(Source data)
= Beginning of Section =

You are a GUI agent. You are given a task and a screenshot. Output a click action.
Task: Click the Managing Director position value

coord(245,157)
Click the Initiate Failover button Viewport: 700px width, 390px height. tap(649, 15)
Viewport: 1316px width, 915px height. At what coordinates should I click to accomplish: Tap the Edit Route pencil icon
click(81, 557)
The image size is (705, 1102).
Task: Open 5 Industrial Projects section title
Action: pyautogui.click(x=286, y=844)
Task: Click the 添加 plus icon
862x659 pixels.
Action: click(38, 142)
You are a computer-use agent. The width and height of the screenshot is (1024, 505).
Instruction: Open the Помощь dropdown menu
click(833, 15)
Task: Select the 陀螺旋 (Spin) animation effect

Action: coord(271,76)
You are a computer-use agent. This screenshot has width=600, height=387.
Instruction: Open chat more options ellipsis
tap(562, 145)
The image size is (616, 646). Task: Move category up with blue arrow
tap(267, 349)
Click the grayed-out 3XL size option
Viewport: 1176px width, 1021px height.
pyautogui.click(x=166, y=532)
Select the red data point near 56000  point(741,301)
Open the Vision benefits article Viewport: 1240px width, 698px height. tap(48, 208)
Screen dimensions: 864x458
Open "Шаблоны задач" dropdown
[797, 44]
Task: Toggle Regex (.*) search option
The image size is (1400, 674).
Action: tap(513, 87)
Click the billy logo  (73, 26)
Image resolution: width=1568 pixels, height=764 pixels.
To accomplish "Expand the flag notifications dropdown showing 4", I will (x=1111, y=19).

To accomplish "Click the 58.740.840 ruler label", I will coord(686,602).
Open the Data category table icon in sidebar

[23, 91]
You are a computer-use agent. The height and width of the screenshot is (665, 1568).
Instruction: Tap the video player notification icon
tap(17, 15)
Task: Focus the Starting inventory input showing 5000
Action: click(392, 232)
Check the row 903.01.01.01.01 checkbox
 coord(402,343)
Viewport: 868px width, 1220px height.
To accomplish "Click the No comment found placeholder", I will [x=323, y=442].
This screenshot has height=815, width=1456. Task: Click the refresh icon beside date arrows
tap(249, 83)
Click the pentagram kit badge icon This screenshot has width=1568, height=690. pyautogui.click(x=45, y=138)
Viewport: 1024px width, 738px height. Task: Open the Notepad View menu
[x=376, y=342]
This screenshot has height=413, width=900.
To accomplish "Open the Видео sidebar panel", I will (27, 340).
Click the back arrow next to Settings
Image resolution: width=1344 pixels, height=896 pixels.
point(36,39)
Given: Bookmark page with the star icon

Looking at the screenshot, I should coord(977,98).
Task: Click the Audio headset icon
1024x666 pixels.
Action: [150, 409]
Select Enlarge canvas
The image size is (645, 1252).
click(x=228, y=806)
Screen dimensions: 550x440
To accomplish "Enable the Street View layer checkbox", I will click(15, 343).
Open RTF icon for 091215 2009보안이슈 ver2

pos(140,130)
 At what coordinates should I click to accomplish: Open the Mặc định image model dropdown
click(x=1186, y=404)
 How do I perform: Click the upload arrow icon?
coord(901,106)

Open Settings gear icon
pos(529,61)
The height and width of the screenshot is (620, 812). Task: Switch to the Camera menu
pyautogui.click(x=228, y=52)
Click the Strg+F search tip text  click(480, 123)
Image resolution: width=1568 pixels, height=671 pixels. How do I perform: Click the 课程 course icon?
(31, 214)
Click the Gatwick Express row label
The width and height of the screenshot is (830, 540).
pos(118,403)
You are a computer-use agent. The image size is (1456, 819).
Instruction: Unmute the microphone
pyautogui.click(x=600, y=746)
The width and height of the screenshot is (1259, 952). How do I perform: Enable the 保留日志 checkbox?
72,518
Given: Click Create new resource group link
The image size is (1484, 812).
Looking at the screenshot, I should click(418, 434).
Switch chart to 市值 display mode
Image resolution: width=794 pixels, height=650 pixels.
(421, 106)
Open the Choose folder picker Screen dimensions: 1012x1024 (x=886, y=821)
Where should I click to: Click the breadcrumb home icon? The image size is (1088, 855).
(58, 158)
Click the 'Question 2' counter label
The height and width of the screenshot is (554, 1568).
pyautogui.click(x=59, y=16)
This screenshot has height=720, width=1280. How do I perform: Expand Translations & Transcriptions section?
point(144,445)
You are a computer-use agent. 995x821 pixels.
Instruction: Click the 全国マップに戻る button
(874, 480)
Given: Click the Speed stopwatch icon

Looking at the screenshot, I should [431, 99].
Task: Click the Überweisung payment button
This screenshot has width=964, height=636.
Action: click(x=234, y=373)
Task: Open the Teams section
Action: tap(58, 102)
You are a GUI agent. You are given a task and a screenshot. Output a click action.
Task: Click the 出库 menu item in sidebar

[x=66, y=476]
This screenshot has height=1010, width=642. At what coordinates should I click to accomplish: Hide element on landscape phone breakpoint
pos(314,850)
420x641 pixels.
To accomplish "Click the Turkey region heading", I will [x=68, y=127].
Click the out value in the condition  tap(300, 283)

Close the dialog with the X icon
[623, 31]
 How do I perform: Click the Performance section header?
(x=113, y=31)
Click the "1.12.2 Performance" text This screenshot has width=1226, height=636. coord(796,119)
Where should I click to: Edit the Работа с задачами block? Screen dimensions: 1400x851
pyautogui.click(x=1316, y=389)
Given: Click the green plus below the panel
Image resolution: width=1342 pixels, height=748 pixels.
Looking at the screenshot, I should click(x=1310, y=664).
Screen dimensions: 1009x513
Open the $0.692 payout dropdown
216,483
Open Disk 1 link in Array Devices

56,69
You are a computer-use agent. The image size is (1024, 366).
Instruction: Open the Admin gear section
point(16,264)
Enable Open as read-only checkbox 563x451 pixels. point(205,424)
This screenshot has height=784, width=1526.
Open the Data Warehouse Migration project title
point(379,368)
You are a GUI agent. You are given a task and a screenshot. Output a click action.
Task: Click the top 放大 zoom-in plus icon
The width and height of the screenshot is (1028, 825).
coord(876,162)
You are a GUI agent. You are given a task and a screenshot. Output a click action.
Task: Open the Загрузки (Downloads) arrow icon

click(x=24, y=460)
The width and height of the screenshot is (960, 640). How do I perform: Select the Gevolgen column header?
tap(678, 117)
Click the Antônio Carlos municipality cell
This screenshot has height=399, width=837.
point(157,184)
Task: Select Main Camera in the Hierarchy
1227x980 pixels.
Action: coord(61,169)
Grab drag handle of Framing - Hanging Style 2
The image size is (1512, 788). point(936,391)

= End of Section =

### INSTRUCTIONS FOR THE TASK
Could you transcribe each entry exactly as it stands?

### SOLUTION
You are a GUI agent. You are given a task and a screenshot. Output a click action.
Task: Click the Managing Director position value

coord(245,157)
Click the Initiate Failover button Viewport: 700px width, 390px height. tap(649, 15)
Viewport: 1316px width, 915px height. At what coordinates should I click to accomplish: Tap the Edit Route pencil icon
click(81, 557)
The image size is (705, 1102).
Task: Open 5 Industrial Projects section title
Action: pyautogui.click(x=286, y=844)
Task: Click the 添加 plus icon
862x659 pixels.
Action: click(38, 142)
You are a computer-use agent. The width and height of the screenshot is (1024, 505).
Instruction: Open the Помощь dropdown menu
click(833, 15)
Task: Select the 陀螺旋 (Spin) animation effect

Action: coord(271,76)
You are a computer-use agent. This screenshot has width=600, height=387.
Instruction: Open chat more options ellipsis
tap(562, 145)
The image size is (616, 646). Task: Move category up with blue arrow
tap(267, 349)
Click the grayed-out 3XL size option
Viewport: 1176px width, 1021px height.
pyautogui.click(x=166, y=532)
Select the red data point near 56000  point(741,301)
Open the Vision benefits article Viewport: 1240px width, 698px height. tap(48, 208)
Screen dimensions: 864x458
Open "Шаблоны задач" dropdown
[797, 44]
Task: Toggle Regex (.*) search option
The image size is (1400, 674).
Action: tap(513, 87)
Click the billy logo  (73, 26)
Image resolution: width=1568 pixels, height=764 pixels.
To accomplish "Expand the flag notifications dropdown showing 4", I will (x=1111, y=19).

To accomplish "Click the 58.740.840 ruler label", I will coord(686,602).
Open the Data category table icon in sidebar

[23, 91]
You are a computer-use agent. The height and width of the screenshot is (665, 1568).
Instruction: Tap the video player notification icon
tap(17, 15)
Task: Focus the Starting inventory input showing 5000
Action: click(392, 232)
Check the row 903.01.01.01.01 checkbox
 coord(402,343)
Viewport: 868px width, 1220px height.
To accomplish "Click the No comment found placeholder", I will [x=323, y=442].
This screenshot has height=815, width=1456. Task: Click the refresh icon beside date arrows
tap(249, 83)
Click the pentagram kit badge icon This screenshot has width=1568, height=690. pyautogui.click(x=45, y=138)
Viewport: 1024px width, 738px height. Task: Open the Notepad View menu
[x=376, y=342]
This screenshot has height=413, width=900.
To accomplish "Open the Видео sidebar panel", I will (27, 340).
Click the back arrow next to Settings
Image resolution: width=1344 pixels, height=896 pixels.
point(36,39)
Given: Bookmark page with the star icon

Looking at the screenshot, I should coord(977,98).
Task: Click the Audio headset icon
1024x666 pixels.
Action: [150, 409]
Select Enlarge canvas
The image size is (645, 1252).
click(x=228, y=806)
Screen dimensions: 550x440
To accomplish "Enable the Street View layer checkbox", I will click(15, 343).
Open RTF icon for 091215 2009보안이슈 ver2

pos(140,130)
 At what coordinates should I click to accomplish: Open the Mặc định image model dropdown
click(x=1186, y=404)
 How do I perform: Click the upload arrow icon?
coord(901,106)

Open Settings gear icon
pos(529,61)
The height and width of the screenshot is (620, 812). Task: Switch to the Camera menu
pyautogui.click(x=228, y=52)
Click the Strg+F search tip text  click(480, 123)
Image resolution: width=1568 pixels, height=671 pixels. How do I perform: Click the 课程 course icon?
(31, 214)
Click the Gatwick Express row label
The width and height of the screenshot is (830, 540).
pos(118,403)
You are a computer-use agent. The image size is (1456, 819).
Instruction: Unmute the microphone
pyautogui.click(x=600, y=746)
The width and height of the screenshot is (1259, 952). How do I perform: Enable the 保留日志 checkbox?
72,518
Given: Click Create new resource group link
The image size is (1484, 812).
Looking at the screenshot, I should click(418, 434).
Switch chart to 市值 display mode
Image resolution: width=794 pixels, height=650 pixels.
(421, 106)
Open the Choose folder picker Screen dimensions: 1012x1024 (x=886, y=821)
Where should I click to: Click the breadcrumb home icon? The image size is (1088, 855).
(58, 158)
Click the 'Question 2' counter label
The height and width of the screenshot is (554, 1568).
pyautogui.click(x=59, y=16)
This screenshot has height=720, width=1280. How do I perform: Expand Translations & Transcriptions section?
point(144,445)
You are a computer-use agent. 995x821 pixels.
Instruction: Click the 全国マップに戻る button
(874, 480)
Given: Click the Speed stopwatch icon

Looking at the screenshot, I should [431, 99].
Task: Click the Überweisung payment button
This screenshot has width=964, height=636.
Action: click(x=234, y=373)
Task: Open the Teams section
Action: tap(58, 102)
You are a GUI agent. You are given a task and a screenshot. Output a click action.
Task: Click the 出库 menu item in sidebar

[x=66, y=476]
This screenshot has height=1010, width=642. At what coordinates should I click to accomplish: Hide element on landscape phone breakpoint
pos(314,850)
420x641 pixels.
To accomplish "Click the Turkey region heading", I will [x=68, y=127].
Click the out value in the condition  tap(300, 283)

Close the dialog with the X icon
[623, 31]
 How do I perform: Click the Performance section header?
(x=113, y=31)
Click the "1.12.2 Performance" text This screenshot has width=1226, height=636. coord(796,119)
Where should I click to: Edit the Работа с задачами block? Screen dimensions: 1400x851
pyautogui.click(x=1316, y=389)
Given: Click the green plus below the panel
Image resolution: width=1342 pixels, height=748 pixels.
Looking at the screenshot, I should click(x=1310, y=664).
Screen dimensions: 1009x513
Open the $0.692 payout dropdown
216,483
Open Disk 1 link in Array Devices

56,69
You are a computer-use agent. The image size is (1024, 366).
Instruction: Open the Admin gear section
point(16,264)
Enable Open as read-only checkbox 563x451 pixels. point(205,424)
This screenshot has height=784, width=1526.
Open the Data Warehouse Migration project title
point(379,368)
You are a GUI agent. You are given a task and a screenshot. Output a click action.
Task: Click the top 放大 zoom-in plus icon
The width and height of the screenshot is (1028, 825).
coord(876,162)
You are a GUI agent. You are given a task and a screenshot. Output a click action.
Task: Open the Загрузки (Downloads) arrow icon

click(x=24, y=460)
The width and height of the screenshot is (960, 640). How do I perform: Select the Gevolgen column header?
tap(678, 117)
Click the Antônio Carlos municipality cell
This screenshot has height=399, width=837.
point(157,184)
Task: Select Main Camera in the Hierarchy
1227x980 pixels.
Action: coord(61,169)
Grab drag handle of Framing - Hanging Style 2
The image size is (1512, 788). point(936,391)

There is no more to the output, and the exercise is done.